Configuring Load Balancer Health Checks for Cloud Foundry Routers

Page last updated:

This topic describes how to configure load balancer health checks for Cloud Foundry routers to ensure that the load balancer only forwards requests to healthy router instances.

In environments that require high availability, operators must configure their own redundant load balancer to forward traffic directly to the Cloud Foundry routers. In environments that do not require high availability, operators can skip the load balancer and configure DNS to resolve the Cloud Foundry domains directly to a single instance of a router.

Add Health Check Endpoints for Routers

Configure your load balancer to use the following HTTP health check endpoints. Add the IP addresses of all router instances along with their corresponding port and path.

  • Gorouter (HTTP router): http://GOROUTER_IP:8080/health
  • TCP router: http://TCP_ROUTER_IP:80/health

The configuration above assumes the default health check ports for the Cloud Foundry routers. To modify these ports, see the following sections.

Set the Gorouter Health Check Port

You can set the health check port for the Gorouter in the cf-deployment manifest using the router.status.port property. The value of this property defaults to 8080.

Set the TCP Router Health Check Port

You can set the health check port for the TCP router in the routing-release manifest using the tcp_router.health_check_port property. The value of this property defaults to 80.

Set the Healthy and Unhealthy Threshold Properties for the Gorouter

To maintain high availability during upgrades to the Gorouter, each router is upgraded on a rolling basis. During upgrade of a highly available environment with multiple routers, each router is shut down, upgraded, and restarted before the next router is upgraded.
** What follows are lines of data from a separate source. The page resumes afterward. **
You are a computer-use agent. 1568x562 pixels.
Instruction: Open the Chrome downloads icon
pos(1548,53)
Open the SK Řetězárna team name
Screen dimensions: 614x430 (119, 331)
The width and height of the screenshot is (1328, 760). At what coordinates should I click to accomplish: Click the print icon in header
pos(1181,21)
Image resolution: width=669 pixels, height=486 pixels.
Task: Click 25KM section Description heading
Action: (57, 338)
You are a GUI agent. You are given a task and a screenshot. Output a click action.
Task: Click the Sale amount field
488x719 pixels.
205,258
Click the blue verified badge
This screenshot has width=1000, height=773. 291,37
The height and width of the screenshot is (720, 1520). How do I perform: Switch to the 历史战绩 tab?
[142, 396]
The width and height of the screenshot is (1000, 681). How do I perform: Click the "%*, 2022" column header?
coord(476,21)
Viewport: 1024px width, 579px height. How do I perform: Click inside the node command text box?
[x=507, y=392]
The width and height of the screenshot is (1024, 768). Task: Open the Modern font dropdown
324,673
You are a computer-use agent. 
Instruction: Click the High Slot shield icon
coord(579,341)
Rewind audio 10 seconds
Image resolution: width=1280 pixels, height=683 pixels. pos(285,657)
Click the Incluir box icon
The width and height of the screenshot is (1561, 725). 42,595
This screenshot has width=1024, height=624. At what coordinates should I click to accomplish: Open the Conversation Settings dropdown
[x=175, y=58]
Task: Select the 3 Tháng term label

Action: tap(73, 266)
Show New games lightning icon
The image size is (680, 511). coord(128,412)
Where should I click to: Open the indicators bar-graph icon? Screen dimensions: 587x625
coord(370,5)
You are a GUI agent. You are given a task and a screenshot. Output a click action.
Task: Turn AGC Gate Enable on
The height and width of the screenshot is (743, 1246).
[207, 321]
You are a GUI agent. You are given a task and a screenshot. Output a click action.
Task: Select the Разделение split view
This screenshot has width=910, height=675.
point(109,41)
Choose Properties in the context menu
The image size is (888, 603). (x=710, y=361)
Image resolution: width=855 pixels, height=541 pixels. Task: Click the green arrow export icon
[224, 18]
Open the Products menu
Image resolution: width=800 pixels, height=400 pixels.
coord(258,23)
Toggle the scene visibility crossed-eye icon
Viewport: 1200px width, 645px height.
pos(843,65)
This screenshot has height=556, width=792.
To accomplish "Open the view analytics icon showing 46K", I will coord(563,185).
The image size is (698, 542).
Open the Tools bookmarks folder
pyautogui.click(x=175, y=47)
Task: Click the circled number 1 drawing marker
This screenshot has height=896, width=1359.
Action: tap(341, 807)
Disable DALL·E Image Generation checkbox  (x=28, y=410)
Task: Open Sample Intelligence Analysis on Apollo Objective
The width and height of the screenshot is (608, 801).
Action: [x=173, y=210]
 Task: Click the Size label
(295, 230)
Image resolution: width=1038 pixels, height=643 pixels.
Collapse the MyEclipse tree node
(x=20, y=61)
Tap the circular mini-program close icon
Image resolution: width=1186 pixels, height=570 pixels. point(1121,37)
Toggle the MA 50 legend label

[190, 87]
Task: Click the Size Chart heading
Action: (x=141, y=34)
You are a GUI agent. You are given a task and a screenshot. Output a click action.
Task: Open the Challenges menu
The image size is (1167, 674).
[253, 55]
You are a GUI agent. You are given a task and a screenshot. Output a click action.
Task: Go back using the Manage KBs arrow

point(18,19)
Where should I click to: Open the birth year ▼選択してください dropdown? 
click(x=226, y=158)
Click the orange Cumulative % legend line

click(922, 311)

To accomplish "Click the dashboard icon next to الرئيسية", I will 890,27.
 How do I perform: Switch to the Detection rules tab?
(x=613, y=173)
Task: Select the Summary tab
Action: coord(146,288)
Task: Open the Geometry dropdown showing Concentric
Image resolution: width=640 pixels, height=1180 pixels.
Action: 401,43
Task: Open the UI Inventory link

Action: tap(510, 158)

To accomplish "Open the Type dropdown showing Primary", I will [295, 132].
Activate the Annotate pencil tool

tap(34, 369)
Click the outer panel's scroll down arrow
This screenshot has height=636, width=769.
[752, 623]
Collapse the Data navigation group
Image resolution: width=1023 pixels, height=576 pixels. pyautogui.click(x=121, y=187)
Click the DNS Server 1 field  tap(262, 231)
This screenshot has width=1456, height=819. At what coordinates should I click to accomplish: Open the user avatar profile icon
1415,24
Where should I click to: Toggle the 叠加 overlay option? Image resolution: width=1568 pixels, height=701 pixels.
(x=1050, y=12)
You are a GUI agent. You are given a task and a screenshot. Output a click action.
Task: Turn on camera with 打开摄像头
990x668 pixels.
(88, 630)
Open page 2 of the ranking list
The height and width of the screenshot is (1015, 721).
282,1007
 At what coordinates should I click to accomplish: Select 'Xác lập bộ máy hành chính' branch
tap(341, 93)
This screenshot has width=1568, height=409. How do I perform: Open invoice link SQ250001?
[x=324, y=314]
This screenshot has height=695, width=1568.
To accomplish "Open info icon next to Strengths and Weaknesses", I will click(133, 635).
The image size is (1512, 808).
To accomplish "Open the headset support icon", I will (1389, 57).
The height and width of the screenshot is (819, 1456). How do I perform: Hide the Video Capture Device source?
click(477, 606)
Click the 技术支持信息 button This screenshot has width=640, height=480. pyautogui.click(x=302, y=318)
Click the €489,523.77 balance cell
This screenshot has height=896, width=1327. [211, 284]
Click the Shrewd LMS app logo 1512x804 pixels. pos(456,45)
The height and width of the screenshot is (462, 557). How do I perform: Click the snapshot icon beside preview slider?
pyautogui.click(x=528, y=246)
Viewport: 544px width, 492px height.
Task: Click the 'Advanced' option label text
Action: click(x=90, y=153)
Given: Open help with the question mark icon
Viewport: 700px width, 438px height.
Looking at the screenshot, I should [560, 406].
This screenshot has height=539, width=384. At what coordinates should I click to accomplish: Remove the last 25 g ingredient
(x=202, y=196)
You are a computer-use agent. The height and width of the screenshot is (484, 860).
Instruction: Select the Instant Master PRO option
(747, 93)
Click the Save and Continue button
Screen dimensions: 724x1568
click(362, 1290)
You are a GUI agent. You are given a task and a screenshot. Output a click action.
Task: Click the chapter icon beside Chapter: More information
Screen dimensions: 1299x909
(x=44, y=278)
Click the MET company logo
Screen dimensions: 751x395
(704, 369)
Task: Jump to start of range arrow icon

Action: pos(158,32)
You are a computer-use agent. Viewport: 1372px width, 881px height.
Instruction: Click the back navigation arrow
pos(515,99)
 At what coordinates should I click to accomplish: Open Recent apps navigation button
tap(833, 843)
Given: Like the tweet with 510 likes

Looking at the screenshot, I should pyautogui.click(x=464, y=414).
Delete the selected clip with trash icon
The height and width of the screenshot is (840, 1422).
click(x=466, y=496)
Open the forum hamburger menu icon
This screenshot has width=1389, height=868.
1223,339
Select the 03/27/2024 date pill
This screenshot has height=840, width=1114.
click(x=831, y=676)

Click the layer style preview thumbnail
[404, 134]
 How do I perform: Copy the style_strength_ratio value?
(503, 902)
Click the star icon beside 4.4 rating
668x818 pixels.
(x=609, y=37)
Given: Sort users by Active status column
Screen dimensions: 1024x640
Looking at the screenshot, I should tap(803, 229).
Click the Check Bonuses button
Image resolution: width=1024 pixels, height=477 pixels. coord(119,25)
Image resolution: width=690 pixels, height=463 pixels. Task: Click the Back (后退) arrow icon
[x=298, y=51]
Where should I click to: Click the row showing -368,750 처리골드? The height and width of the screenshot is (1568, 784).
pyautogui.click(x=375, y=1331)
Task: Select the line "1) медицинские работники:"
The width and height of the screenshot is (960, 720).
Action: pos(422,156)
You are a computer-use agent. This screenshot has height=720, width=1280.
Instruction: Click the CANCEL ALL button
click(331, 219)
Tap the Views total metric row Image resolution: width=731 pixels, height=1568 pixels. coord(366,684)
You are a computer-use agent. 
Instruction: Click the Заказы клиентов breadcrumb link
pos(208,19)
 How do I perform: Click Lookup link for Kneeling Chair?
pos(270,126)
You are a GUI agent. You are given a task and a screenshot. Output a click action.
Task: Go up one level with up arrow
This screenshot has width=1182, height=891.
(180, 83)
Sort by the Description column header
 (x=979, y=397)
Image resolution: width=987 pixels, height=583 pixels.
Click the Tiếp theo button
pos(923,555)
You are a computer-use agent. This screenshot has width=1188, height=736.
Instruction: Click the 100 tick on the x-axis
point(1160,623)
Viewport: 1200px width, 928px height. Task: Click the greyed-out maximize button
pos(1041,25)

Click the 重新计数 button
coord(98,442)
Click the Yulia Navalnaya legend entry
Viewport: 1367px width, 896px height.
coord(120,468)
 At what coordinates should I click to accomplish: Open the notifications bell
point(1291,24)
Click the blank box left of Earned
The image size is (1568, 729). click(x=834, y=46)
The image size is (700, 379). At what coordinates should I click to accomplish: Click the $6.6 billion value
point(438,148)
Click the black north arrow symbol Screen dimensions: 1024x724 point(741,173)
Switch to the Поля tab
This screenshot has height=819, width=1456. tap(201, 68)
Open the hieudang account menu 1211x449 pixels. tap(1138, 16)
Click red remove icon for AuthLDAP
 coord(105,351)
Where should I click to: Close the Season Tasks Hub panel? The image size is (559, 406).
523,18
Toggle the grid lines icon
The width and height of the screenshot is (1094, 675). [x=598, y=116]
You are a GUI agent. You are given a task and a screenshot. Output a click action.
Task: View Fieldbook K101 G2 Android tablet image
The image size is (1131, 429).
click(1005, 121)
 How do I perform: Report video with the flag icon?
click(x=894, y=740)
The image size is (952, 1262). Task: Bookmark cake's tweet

This ensures that any pending HTTP request passed to the Gorouter are handled correctly.

Cloud Foundry uses the following properties:

router.drain_wait: Specifies, in seconds, the unhealthy threshold that determines when the Gorouter stops accepting connections and the process gracefully stops. During this period, the Gorouter continues to serve HTTP requests and the health check endpoint returns 503 errors.

router.load\_balancer\_healthy\_threshold: Specifies the amount of time, in seconds, the load balancer waits until declaring the Gorouter instance started. This enables the load balancer time to register the instance as healthy.

The following image and table describe the behavior of the load balancer health checks when a router shuts down and is restarted.

Diagram showing, using red arrows and a line graph, the Threshold times Interval of the Load Balancer and how it relates to a unhealthy or healthy Gorouter threshold.

Step Description
1 A shutdown request is sent to the router.
2 The router receives shutdown request, which causes the following:
  • The router begins sending Service Unavailable responses to the load balancer health checks.
  • The load balancer continues sending HTTP request to the router
3 The load balancer considers the router to be in an unhealthy state, which causes the load balancer to stop sending HTTP requests to the router.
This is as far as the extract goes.